Per vedersi attribuita la qualifica di lavoratori in categorie professionali usuranti è necessario un periodo di 6 anni di lavoro continuativo. Ma in molti settori la continuità non è garantita. Per questo uno degli emendamenti propone di abolire il requisito minimo.

Un altro dei punti cruciali è l‘abbassamento da 36 a 35 anni di contributi per poter accedere all’Ape social per i lavoratori impiegati in attività usuranti. Inoltre, è stato proposto che vengano conteggiati nei 35 anni i contributi figurativi ossia Naspi e Mobilità.
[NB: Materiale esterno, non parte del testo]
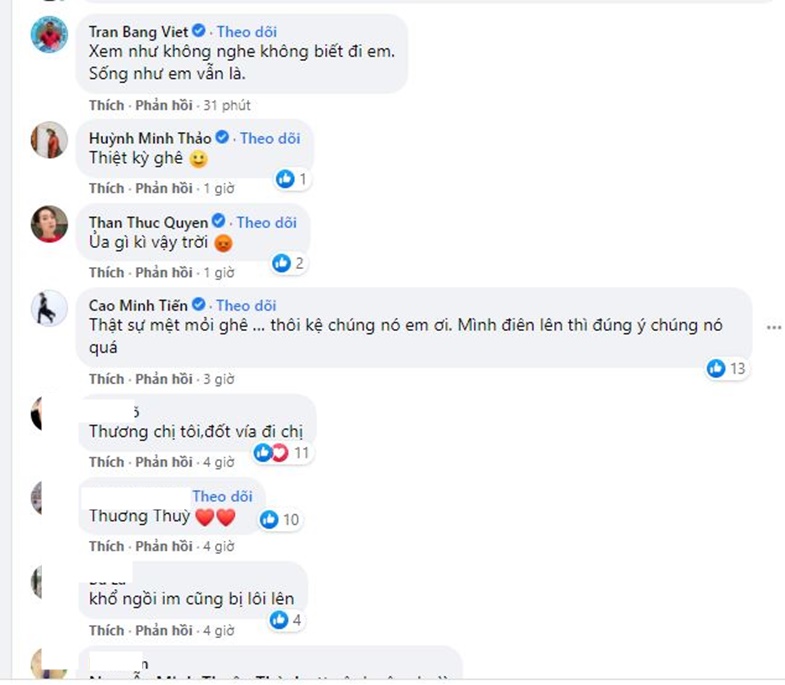The height and width of the screenshot is (685, 785).
Task: Click Phản hồi under 'Thương Thuỳ' comment
Action: (164, 546)
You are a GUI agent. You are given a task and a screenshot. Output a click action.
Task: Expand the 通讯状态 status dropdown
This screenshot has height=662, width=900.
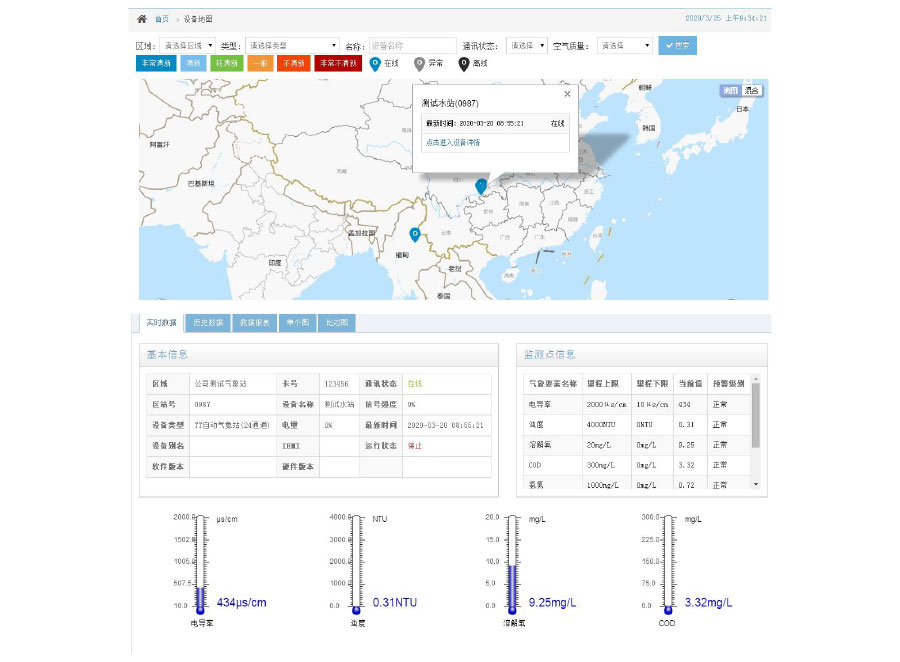pyautogui.click(x=527, y=45)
Ultime notizie sulla riforma pensioni: precoci Quota 41 e tredicesima

La riforma previdenziale è ad un passo dall’approvazione. Si discutono ancora, però, alcuni punti rimasti in sospeso. Alcuni dei 5.000 emendamenti proposti alla Legge di Stabilità riguardano proprio la tutela di lavoratori.

Si chiede di integrare quanto già stabilito in fase di contrattazione con i sindacati, estendendo le tutele ad altre categorie.

Se la richiesta di modifica venisse approvata sarebbero beneficiari del sistema Ape social anche i lavoratori agricoli, marittimi, i lavoratori in altezza e quelli imbarcati.

Discussa, invece, l’inclusione degli stuntman, poichè molti ritengono non possano paragonarsi a quanti lavorano su cantieri, a contatto con materiali pericolosi o su turni.

La riforma pensioni prevista per il 2017 ha anche stabilito un aumento della tredicesima a favore dei pensionati. Coloro che hanno una pensione inferiore ai 1.000 euro riceveranno un aumento dai 30 ai 50 euro.

A fronte delle risorse stanziate e degli interventi programmati rimane la spinosa questione dei Quota 41. I lavoratori precoci chiedono a gran voce di poter anticipare l’uscita dal lavoro. Tuttavia, su questo punto il governo non è intervenuto nè è possibile prevedere se accoglierà quanto proposto con gli emendamenti presentati.

Continua comunque la pressione da parte dei lavoratori precoci che in una lettera al sottosegretario Nannicini hanno manifestato la loro contrarietà ad una riforma che non persegue l’equità sociale. Chiedono, infatti, l’estensione della possibilità di uscire dal lavoro con anticipo senza penalizzazioni anche a loro.

Il governo, dal canto suo, si è detto impossibilitato ad estendere le tutele ad ulteriori categorie a causa della scarsità di risorse economiche.